*DOCUMENT EXCERPT*.
By Ahmed Manjra
Well known freedom fighter and journalist, Rafiq Rohan, returned to the Mercy of Allah a few weeks ago.
Rafiq was a champion for human rights and dedicated his entire life fighting for justice and establishing a non-racial society.
He was raised in Durban in a mixed-race Christian family and was exposed to racism and the horrors of apartheid at an early age. He grew up in very difficult circumstances and valued the importance of education early on. He was badly disfigured in an accidental fire at home when he was a young boy and had to endure living a life with taunts. This experience made him more determined to succeed academically. He immersed himself in books and in his quest for knowledge he came across “The Autobiography of Malcom X”, which at that time was banned by the apartheid government. Incidentally this is also a book that I read as a teenager in high school that deeply influenced my political awareness. It was this book that led Rafiq to Islam.
He converted to Islam at the hands of Mr Goolam Hoosen Vanker of the Islamic Propagation Centre during his teenage years. He was met with fierce resistance from his family, but they eventually accepted his new way of life. He then enrolled at the then University of Durban Westville and came into contact with political activists and members of the Muslim Youth Movement (MYM), an organisation that he later joined.
He initially started work as a schoolteacher on the Cape Flats and became disillusioned with their ‘political quietness’. He then joined the KZN based publication, The Post, as a journalist.

*REQUIRED WORK*.
a. Transcribe the Rafiq Rohan tribute from "Rafiq was a" to "Rafiq to Islam.".
b. Pick up the Rafiq Rohan tribute after its final sentence and write the next part.

Collection entries:
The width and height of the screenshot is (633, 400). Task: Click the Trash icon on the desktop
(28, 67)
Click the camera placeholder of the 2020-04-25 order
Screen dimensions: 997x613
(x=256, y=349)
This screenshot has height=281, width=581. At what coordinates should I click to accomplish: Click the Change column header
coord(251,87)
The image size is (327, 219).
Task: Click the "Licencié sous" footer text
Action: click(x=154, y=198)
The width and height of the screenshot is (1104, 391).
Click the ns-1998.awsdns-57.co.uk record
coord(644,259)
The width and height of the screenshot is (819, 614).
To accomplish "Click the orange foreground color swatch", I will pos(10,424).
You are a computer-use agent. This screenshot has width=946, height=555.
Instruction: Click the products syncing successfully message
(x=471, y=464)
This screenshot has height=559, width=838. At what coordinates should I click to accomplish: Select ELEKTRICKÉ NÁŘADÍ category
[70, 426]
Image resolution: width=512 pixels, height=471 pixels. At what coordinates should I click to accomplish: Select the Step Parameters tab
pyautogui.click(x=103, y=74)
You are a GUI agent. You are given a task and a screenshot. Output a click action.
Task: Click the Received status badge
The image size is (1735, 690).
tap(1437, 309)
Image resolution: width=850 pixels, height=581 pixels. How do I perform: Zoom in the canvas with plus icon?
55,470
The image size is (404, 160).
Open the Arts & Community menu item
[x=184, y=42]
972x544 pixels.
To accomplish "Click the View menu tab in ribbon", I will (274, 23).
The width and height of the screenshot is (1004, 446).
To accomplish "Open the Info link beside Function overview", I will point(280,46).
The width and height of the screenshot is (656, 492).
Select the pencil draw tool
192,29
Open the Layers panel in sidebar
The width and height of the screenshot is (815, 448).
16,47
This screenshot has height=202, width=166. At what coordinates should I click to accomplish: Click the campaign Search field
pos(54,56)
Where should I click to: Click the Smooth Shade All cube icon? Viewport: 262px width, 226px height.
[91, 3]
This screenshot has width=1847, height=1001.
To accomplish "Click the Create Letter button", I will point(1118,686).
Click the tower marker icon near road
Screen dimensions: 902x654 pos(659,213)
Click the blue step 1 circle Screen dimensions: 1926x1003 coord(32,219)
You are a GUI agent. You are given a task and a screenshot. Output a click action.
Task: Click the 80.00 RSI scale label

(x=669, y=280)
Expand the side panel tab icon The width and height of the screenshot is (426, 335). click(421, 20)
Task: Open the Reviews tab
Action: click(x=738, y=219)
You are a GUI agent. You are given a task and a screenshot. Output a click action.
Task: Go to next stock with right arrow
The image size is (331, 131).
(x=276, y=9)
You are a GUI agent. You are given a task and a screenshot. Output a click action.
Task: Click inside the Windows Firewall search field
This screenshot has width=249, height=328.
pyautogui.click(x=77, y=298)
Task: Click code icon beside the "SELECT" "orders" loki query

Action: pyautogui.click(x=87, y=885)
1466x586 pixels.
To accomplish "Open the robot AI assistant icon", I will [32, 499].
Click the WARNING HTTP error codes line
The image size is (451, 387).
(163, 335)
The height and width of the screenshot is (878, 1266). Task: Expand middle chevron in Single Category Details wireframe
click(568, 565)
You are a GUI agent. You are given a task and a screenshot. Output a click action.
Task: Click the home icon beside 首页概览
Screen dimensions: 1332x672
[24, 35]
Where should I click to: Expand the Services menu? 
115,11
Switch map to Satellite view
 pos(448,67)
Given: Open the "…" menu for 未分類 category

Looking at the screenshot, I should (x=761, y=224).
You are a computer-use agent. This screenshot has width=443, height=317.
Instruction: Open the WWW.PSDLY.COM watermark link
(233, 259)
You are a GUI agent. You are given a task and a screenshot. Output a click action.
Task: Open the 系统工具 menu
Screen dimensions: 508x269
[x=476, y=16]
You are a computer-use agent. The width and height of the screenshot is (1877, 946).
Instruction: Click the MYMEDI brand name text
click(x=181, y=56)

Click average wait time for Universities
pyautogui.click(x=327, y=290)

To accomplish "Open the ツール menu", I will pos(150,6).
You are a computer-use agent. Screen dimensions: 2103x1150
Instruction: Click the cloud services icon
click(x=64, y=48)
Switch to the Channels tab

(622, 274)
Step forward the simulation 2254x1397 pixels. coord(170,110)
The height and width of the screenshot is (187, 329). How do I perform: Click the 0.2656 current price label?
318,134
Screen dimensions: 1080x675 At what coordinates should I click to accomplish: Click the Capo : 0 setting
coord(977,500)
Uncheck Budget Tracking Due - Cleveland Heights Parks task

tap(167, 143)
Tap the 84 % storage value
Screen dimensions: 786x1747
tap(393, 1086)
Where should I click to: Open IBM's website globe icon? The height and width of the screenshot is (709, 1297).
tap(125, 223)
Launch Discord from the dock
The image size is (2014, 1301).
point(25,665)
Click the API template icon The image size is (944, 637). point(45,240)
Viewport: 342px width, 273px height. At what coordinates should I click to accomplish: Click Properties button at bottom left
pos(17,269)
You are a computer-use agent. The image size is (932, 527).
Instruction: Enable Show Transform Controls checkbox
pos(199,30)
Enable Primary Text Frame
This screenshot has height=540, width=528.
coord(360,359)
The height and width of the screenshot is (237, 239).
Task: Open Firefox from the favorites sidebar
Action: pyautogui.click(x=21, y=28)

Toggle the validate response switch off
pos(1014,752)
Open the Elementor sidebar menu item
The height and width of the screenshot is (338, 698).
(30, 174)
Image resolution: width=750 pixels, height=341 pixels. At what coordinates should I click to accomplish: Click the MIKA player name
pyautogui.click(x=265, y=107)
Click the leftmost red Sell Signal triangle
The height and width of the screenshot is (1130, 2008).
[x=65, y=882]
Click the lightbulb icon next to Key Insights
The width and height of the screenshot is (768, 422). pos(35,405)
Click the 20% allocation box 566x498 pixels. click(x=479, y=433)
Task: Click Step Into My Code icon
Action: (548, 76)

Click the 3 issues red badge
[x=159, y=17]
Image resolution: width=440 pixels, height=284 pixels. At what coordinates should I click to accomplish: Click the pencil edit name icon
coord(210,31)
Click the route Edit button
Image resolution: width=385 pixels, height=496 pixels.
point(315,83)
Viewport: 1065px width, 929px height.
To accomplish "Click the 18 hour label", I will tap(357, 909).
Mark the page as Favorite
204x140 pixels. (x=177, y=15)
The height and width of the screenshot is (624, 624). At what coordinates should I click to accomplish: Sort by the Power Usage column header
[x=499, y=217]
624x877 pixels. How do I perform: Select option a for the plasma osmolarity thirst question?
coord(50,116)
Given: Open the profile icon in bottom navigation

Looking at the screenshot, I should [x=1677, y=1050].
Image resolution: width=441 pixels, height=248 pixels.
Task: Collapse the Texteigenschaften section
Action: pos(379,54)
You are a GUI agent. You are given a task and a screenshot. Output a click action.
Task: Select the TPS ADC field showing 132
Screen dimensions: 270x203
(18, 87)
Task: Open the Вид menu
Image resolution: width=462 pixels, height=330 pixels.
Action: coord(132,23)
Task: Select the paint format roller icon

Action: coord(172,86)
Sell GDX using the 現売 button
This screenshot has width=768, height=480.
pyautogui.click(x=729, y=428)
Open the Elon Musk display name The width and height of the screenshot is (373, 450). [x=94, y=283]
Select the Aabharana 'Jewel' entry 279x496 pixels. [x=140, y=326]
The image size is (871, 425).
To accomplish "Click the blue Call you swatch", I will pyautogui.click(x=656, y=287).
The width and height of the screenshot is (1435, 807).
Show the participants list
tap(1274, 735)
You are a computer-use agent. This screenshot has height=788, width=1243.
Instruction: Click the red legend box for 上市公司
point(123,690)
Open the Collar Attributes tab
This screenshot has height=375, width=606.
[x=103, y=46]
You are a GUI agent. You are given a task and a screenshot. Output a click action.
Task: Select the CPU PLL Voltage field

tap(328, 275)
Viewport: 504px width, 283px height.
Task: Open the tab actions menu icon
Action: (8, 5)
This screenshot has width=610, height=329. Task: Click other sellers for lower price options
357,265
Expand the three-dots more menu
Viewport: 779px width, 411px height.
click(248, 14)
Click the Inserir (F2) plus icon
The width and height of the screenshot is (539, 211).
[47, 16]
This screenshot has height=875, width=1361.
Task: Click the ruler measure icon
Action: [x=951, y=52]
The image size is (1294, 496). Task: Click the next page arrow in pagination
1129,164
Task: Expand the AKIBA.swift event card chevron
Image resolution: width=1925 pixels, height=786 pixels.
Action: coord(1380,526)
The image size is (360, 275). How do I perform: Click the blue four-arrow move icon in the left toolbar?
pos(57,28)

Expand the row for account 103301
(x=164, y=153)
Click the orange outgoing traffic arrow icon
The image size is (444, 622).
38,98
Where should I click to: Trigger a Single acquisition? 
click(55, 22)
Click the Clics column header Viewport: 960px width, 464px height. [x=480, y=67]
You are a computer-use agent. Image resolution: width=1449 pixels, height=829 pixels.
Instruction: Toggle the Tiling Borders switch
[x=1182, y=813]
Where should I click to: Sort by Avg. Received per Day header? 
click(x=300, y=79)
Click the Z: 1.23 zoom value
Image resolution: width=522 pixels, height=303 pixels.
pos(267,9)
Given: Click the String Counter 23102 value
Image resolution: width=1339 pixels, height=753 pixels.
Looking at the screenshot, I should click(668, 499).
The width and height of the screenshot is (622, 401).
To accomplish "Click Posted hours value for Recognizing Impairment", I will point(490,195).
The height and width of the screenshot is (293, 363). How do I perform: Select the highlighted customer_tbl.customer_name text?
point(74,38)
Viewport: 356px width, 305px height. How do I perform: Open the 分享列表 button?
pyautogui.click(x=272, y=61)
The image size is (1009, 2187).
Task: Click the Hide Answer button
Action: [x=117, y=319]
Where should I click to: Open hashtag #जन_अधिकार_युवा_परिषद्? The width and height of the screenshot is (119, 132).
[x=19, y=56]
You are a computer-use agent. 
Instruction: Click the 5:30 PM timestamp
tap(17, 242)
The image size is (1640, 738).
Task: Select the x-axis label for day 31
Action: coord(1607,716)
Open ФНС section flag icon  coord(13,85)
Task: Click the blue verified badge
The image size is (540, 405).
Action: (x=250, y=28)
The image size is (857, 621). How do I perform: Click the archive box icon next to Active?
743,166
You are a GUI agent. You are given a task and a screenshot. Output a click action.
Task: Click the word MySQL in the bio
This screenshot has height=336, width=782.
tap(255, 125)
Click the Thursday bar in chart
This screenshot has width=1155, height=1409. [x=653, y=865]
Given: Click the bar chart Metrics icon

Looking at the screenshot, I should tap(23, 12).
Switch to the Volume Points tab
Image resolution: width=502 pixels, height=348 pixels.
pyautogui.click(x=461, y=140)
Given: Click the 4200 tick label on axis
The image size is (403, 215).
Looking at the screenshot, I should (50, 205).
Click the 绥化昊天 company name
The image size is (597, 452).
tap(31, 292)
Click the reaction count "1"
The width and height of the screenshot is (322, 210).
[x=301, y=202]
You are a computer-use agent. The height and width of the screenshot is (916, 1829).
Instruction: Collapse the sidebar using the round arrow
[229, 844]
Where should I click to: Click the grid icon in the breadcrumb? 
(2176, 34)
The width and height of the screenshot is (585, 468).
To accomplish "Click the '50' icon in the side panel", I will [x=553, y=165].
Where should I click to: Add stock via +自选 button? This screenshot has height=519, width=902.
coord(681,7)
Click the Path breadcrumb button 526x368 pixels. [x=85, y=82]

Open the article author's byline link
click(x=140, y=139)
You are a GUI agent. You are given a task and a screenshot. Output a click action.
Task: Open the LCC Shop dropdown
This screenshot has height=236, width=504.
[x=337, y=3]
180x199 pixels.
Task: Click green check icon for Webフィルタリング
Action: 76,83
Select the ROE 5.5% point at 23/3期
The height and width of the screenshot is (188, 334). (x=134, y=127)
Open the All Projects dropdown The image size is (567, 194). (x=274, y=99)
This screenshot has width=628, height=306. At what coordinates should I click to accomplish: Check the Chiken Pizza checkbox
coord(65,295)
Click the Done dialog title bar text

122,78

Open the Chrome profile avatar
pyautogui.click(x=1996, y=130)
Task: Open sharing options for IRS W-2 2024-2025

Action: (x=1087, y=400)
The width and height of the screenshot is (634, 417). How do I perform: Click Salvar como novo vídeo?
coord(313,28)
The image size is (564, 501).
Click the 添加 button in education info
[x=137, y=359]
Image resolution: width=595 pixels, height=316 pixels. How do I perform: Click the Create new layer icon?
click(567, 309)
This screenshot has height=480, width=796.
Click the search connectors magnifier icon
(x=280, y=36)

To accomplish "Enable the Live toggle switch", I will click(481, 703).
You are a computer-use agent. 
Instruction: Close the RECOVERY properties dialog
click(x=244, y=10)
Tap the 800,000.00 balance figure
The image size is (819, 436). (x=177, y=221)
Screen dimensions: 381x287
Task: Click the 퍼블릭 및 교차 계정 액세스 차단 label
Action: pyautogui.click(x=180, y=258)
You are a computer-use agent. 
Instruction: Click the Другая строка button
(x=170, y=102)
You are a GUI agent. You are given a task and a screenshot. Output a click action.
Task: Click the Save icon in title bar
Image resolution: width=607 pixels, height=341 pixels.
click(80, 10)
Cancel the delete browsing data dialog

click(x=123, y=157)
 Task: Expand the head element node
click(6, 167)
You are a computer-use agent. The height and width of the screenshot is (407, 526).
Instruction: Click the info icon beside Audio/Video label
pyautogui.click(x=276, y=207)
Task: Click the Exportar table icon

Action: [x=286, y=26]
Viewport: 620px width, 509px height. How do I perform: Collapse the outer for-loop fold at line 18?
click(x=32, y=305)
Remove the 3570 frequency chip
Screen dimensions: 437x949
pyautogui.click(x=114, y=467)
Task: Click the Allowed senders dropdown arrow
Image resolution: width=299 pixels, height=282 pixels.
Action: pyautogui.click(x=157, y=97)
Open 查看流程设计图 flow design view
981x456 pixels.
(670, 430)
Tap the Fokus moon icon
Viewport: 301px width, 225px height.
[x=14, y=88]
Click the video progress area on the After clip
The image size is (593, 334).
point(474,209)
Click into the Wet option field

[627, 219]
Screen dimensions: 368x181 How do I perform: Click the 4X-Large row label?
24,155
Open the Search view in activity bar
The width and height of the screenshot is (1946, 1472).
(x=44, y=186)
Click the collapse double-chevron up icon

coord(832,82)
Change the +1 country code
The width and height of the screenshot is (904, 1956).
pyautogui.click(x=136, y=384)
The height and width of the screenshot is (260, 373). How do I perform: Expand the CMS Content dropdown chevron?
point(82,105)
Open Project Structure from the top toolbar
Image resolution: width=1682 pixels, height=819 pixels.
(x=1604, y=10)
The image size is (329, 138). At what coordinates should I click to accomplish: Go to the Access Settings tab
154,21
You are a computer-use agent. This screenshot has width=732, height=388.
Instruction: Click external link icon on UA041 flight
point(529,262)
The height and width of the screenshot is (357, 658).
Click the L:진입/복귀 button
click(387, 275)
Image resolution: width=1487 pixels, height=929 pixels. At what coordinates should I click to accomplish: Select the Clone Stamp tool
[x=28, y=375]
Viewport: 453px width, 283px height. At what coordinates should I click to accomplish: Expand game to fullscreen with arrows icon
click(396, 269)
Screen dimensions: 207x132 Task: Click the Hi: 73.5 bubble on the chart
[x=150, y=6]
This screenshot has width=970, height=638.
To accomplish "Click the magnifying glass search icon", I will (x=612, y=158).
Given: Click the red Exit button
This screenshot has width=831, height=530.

*THE ANSWERS*.
a.
Rafiq was a champion for human rights and dedicated his entire life fighting for justice and establishing a non-racial society.
He was raised in Durban in a mixed-race Christian family and was exposed to racism and the horrors of apartheid at an early age. He grew up in very difficult circumstances and valued the importance of education early on. He was badly disfigured in an accidental fire at home when he was a young boy and had to endure living a life with taunts. This experience made him more determined to succeed academically. He immersed himself in books and in his quest for knowledge he came across “The Autobiography of Malcom X”, which at that time was banned by the apartheid government. Incidentally this is also a book that I read as a teenager in high school that deeply influenced my political awareness. It was this book that led Rafiq to Islam.

b.
Rafiq was a highly respected journalist and made invaluable contributions to the field of journalism. He was a fearless advocate for truth, justice, and human rights, and his reporting on issues ranging from corruption to political oppression was instrumental in bringing about positive change.
Throughout his career, Rohan demonstrated an unwavering commitment to uncovering the truth and shedding light on important issues. He was a skilled writer and communicator who used his platform to give voice to the voiceless and hold those in power accountable.
He was recruited by the ANC’s armed wing Umkhonto we Sizwe (MK) whilst covering an assignment as a journalist for the Daily News. This was at a time just before the unbanning of the ANC when local political and business leaders were conducting meetings with the exiled ANC in Lusaka.
He was given military training in Zambia by the ANC, and it was easy for him to slip in and out of the country using his journalist credentials.
Following various operations for MK, Rafiq was convicted of 29 counts of terrorism. He was sentenced in April 1990 to 15 years imprisonment for placing a limpet mine at the then CR Swart Square police station in Durban on 7 April 1989. He was shot in the leg during a high-speed chase through the streets of Durban and was eventually captured by the security police. He was always grateful that none of his bombings caused any loss of life.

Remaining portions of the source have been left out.